*EXTRAIT DU DOCUMENT*
********

Quand les taux d'intérêt sont très bas, un pays peut ainsi s'endetter pour payer ses intérêts sans craindre de voir sa dette exploser en proportion du PIB. Cela ouvre en principe des marges de manœuvre pour des politiques où toutes les catégories sociales sont gagnantes. Par exemple, les impôts peuvent être baissés sur les revenus du travail, tandis que les épargnants profitent de la remontée des taux d'intérêt induite par une dette publique plus élevée9.

Ce qui précède ne constitue évidemment pas un plaidoyer de principe pour le laxisme budgétaire. Il faut notamment observer qu'une dette publique importante expose les contribuables aux risques d'une forte remontée des taux d'intérêt qui pénaliserait considérablement les générations futures. Ainsi un pays qui profiterait de taux d'intérêt très bas pour maintenir une dette publique conséquente devrait impérativement le faire en s'endettant sur des échéances très longues (idéalement en émettant de la dette perpétuelle pour être sûr de ne pénaliser aucune génération). Pour cette raison, ce sont les taux d'intérêt à très long terme qui constituent le juge de paix de la suraccumulation : quand ces derniers sont inférieurs au taux de croissance de long terme de l'économie, les pouvoirs publics disposent de marges de manœuvre pour optimiser l'utilisation de cette épargne abondante. Un endettement public maîtrisé est alors préférable à une situation de taux d'intérêt excessivement bas qui a pour principal effet de pousser à la hausse la valorisation des actifs rares.

Au final, il serait tout à fait rationnel que le niveau des taux d'intérêt de très long terme joue un rôle dans les objectifs budgétaires que se fixent les gouvernements. La fameuse « règle d'or » de la théorie de la croissance des années 1960 stipulait d'ailleurs que l'optimum économique était atteint quand le taux de croissance convergeait durablement vers le taux d'intérêt réel. Cette « règle d'or » d'origine académique n'a ainsi pas grand-chose à voir avec les cibles rigides d'équilibre budgétaire à moyen terme qui se sont imposées en Europe.

Primes de risque et politiques publiques

Une épargne abondante doit engendrer à moyen et long terme un stock de capital élevé (machines, brevets, bâtiments, etc.) et une forte valorisation des actifs rares, en premier lieu le foncier. Les avantages mais aussi les conséquences d'une situation de suraccumulation ont été discutés dans les deux sections précédentes.

********

*DOCUMENTS DE RÉFÉRENCE*
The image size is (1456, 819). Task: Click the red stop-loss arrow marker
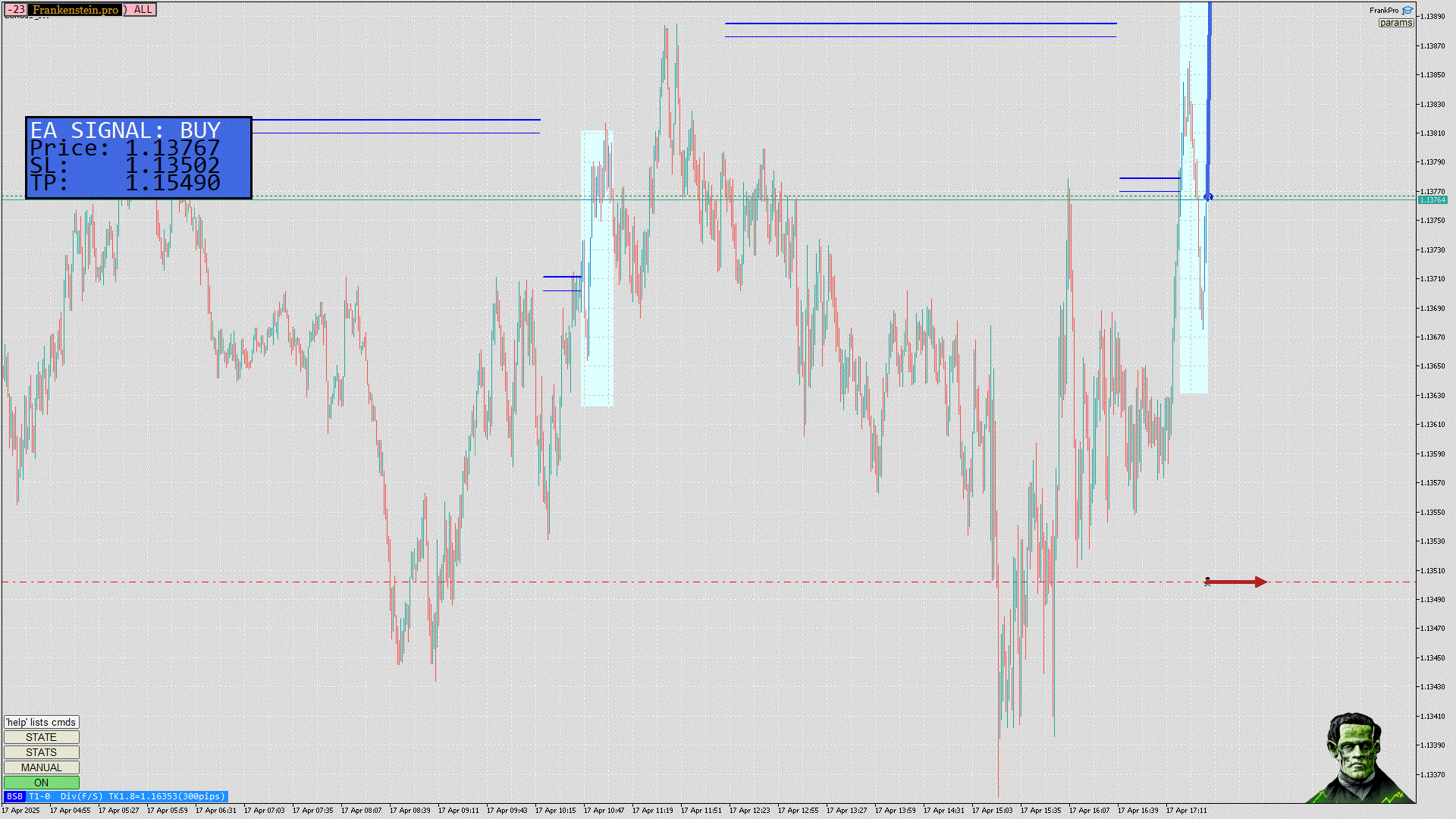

********

*EXERCICE*
Pour chacune des affirmations suivantes, indiquez par oui ou par non si elle concorde avec l'extrait sur la dette publique et les taux d'intérêt, en citant mot pour mot les termes de l'extrait qui tranchent la question.
1. Un pays qui profite de taux très bas pour garder une dette publique conséquente devrait emprunter sur des échéances courtes.
2. La « règle d'or » des années 1960 plaçait l'optimum économique au moment où le taux de croissance convergeait durablement vers le taux d'intérêt réel.
3. Le foncier est présenté comme le premier des actifs rares dont la valorisation augmente.

*RÉPONSE CI-DESSOUS*
1. Non : « devrait impérativement le faire en s'endettant sur des échéances très longues ».
2. Oui : « l'optimum économique était atteint quand le taux de croissance convergeait durablement vers le taux d'intérêt réel ».
3. Oui : « une forte valorisation des actifs rares, en premier lieu le foncier ».